2018: 1406 Einsätze für ÖAMTC-Notarzthubschrauber

Der in Salzburg stationierte Christophorus 6 wurde im vergangenen Jahr insgesamt 1.406-mal alarmiert, um Menschen in Not schnelle medizinische Hilfe zu bringen. Damit liegt die Zahl der Einsätze nur knapp hinter denen des Rekordjahres 2017 mit 1.449 Einsätzen. „Wenn ein Kind oder ein Erwachsener schwer erkrankt oder verletzt ist, kommt es auf jede Minute an“, weiß Reinhard Kraxner, Geschäftsführer der ÖAMTC-Flugrettung. „Oberstes Ziel der Notarzthubschrauber-Crews ist immer, qualitativ hochwertige medizinische Hilfe direkt und rasch zu den Patienten zu bringen.“

Wie in den Jahren zuvor waren auch 2018 internistische und neurologische Notfälle der häufigste Grund für die Alarmierungen von Christophorus 6. 40 Prozent aller Einsätze flogen die C6-Crews für Patienten nach akuten Erkrankungen wie beispielsweise Schlaganfälle oder Herzinfarkten.

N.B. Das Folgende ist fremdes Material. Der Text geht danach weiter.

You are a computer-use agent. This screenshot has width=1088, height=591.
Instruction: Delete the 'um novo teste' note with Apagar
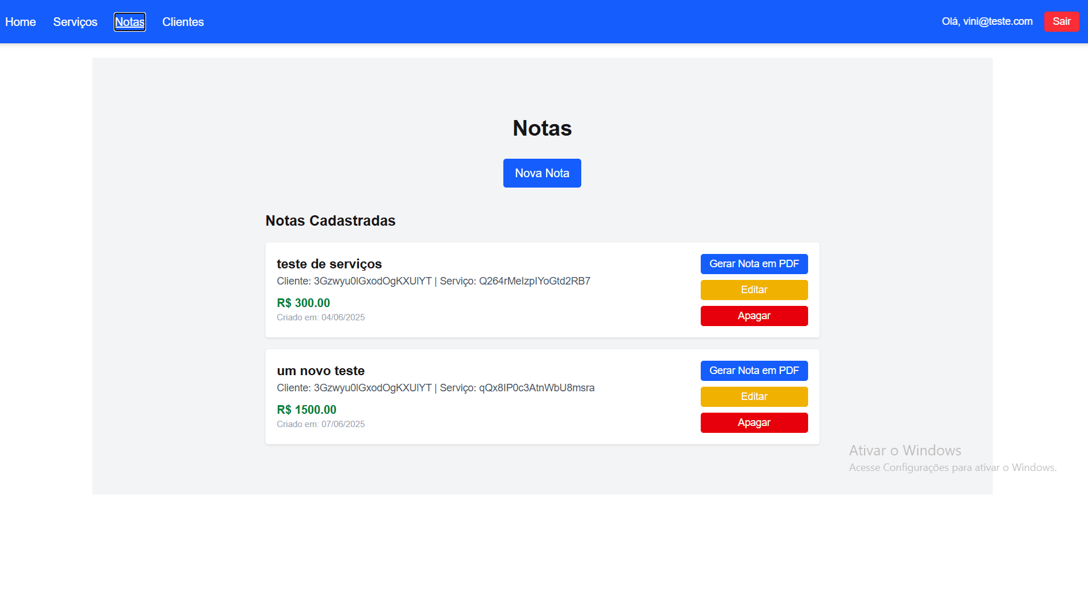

Mit Abstand folgen Einsätze nach neurologischen Notfällen sowie Unfällen, die sich in der Freizeit, bei der Arbeit, in der Schule oder im Umfeld des eigenen Hauses ereignet haben. Sieben Prozent der Einsätze erfolgten nach Unfällen im Straßenverkehr.

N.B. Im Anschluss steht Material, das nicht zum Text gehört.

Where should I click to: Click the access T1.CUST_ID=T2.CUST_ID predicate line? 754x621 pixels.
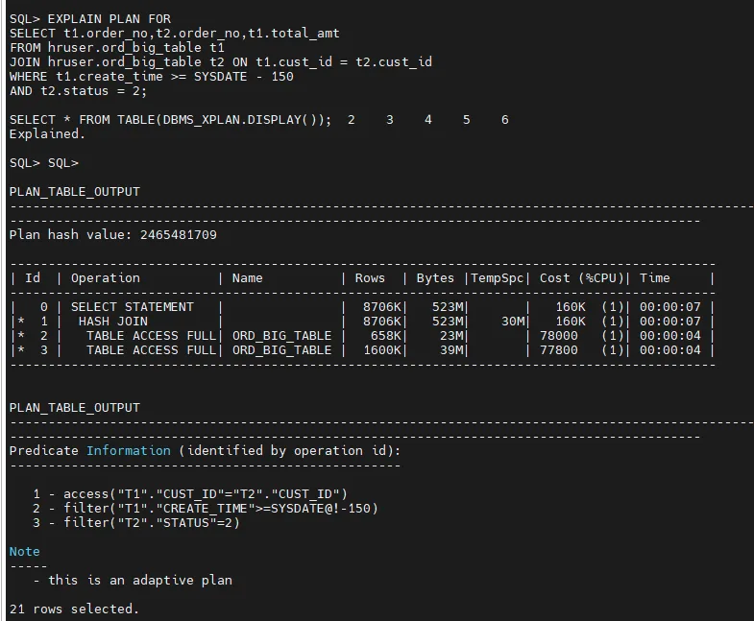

51 Personen mussten zum Teil unter schwierigsten Bedingungen mittels Taubergung aus unwegsamem Gelände geborgen werden. In Erinnerung bleibt u. a. ein aufsehenerregender Nachteinsatz im Hagengebirge. Mit Hilfe des Polizeihubschraubers, der die exponierte Landestelle ausleuchtete, gelang der C6-Crew die Bergung einer erkrankten Bergsteigerin.

Insgesamt hat die Einsatztätigkeit der ÖAMTC-Notarzthubschrauber 2018 wieder zugenommen.  Die gelben Hubschrauber flogen österreichweit 18.424 Einsätze. Das sind 162 mehr als im Jahr 2017 und 154 mehr als im bisherigen Rekordjahr 2015.„ Möglich gemacht haben diese eindrucksvolle Bilanz die Piloten, Notärzte und Flugretter der ÖAMTC-Flugrettung. “Aber auch die perfekt abgestimmte Teamarbeit mit dem Roten Kreuz ist in Salzburg ein wesentlicher Garant für die qualifizierte Hilfe aus der Luft", bedankt sich Reinhard Kraxner bei der Partnerorganisation.